## Exercise A:
List every distinct date that appears beside a name in a post heading of the T-shirt forum thread.
## Exercise B:
Pick up the T-shirt forum thread after its final post and carry it on.

## Text extract:
:::::

# I Want This T-Shirt!



## lou (Sep 7, 2011)

Offensive or Funny?

I Vote Funny.


----------



## Weston (Jul 11, 2008)

Why did they cover up fuguers with those notes?


----------



## Ukko (Jun 4, 2010)

lou said:


> Offensive or Funny?
> 
> I Vote Funny.
> 
> View attachment 12709


I'll go with *stupid*.


----------



## lou (Sep 7, 2011)

Hilltroll72 said:


> I'll go with *stupid*.


Humor is so subjective.


----------



## Guest (Feb 6, 2013)

It is the perfect blend of offensive and funny.

Oh, OK. Who am I kidding? It's just funny.


----------



## KenOC (Mar 7, 2011)

I'm waiting for the T-shirt with Beethoven's response to a critic:

"Was ich scheisse, ist besser als du je gedacht!"

:::::

## Data block:
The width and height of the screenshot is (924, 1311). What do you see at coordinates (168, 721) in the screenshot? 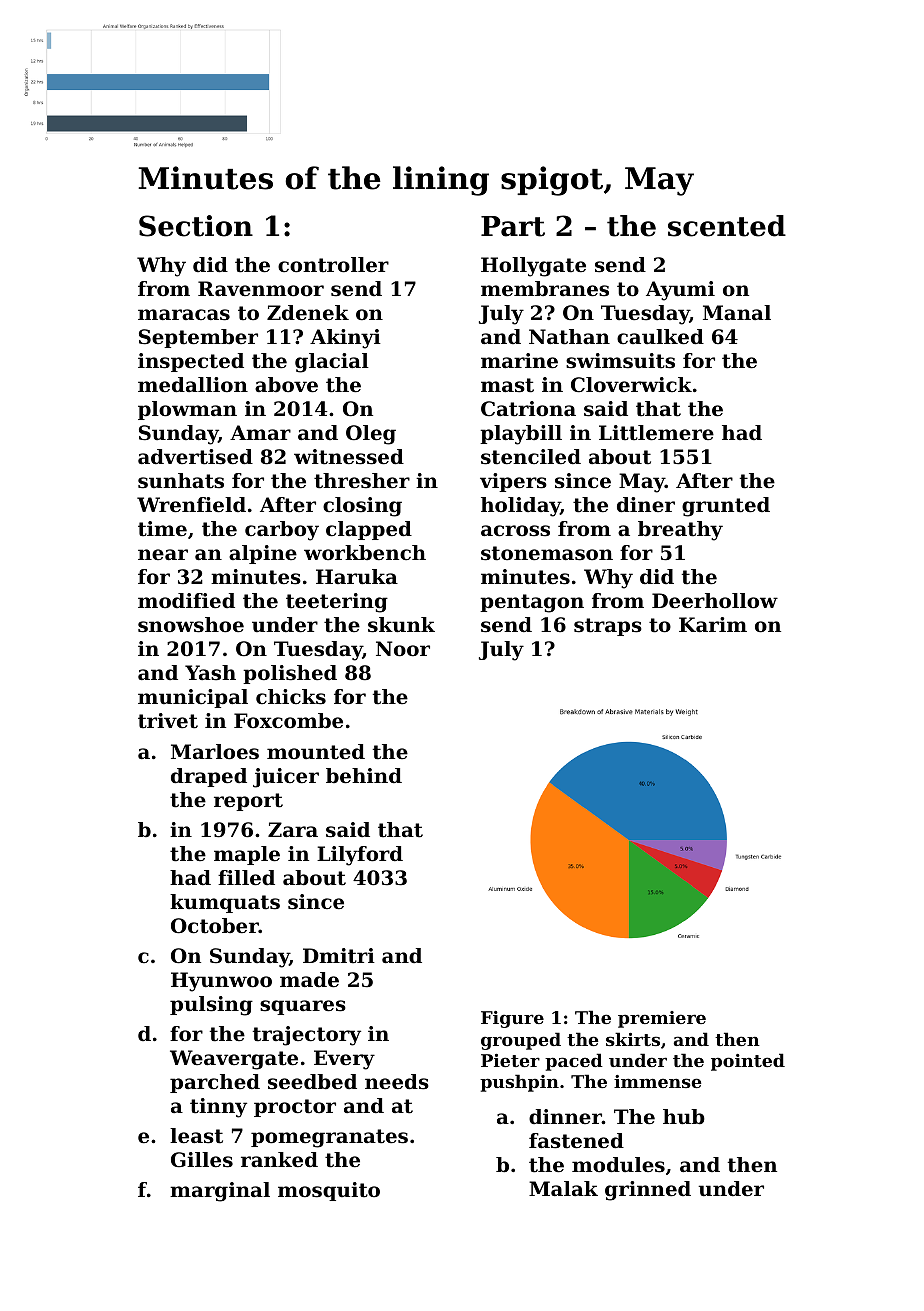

:::::

## Answer A:
Sep 7, 2011
Jul 11, 2008
Jun 4, 2010
Feb 6, 2013
Mar 7, 2011

## Answer B:
Google translate does OK with this one...


----------



## Novelette (Dec 12, 2012)

Offensive only insofar as Bach isn't in the middle.


----------



## EddieRUKiddingVarese (Jan 8, 2013)

Think its showing homage to ........


----------



## Ukko (Jun 4, 2010)

'Offensive' is in the mind of creator and beholder. Stupid is a quality... or more precisely a lack of one.


----------



## Arsakes (Feb 20, 2012)

Instead mother f..... I prefer a word like badass or kickass!


----------



## echmain (Jan 18, 2013)

It's (probably) a reference to Pulp Fiction.


----------



## oogabooha (Nov 22, 2011)

i think bradford cox has the right idea


----------



## Kieran (Aug 24, 2010)

lou said:


> Offensive or Funny?
> 
> I Vote Funny.
> 
> View attachment 12709


I like it....but it requires too much figgerin' it out...


----------



## Manxfeeder (Oct 19, 2010)

If I had that t-shirt, I'd be happy to give it to you. 

This might be picky, but Vivaldi, though he could write one when he wanted to, isn't known for his fugues, is he? Especially to stand beside Handel and Bach?


----------



## Ukko (Jun 4, 2010)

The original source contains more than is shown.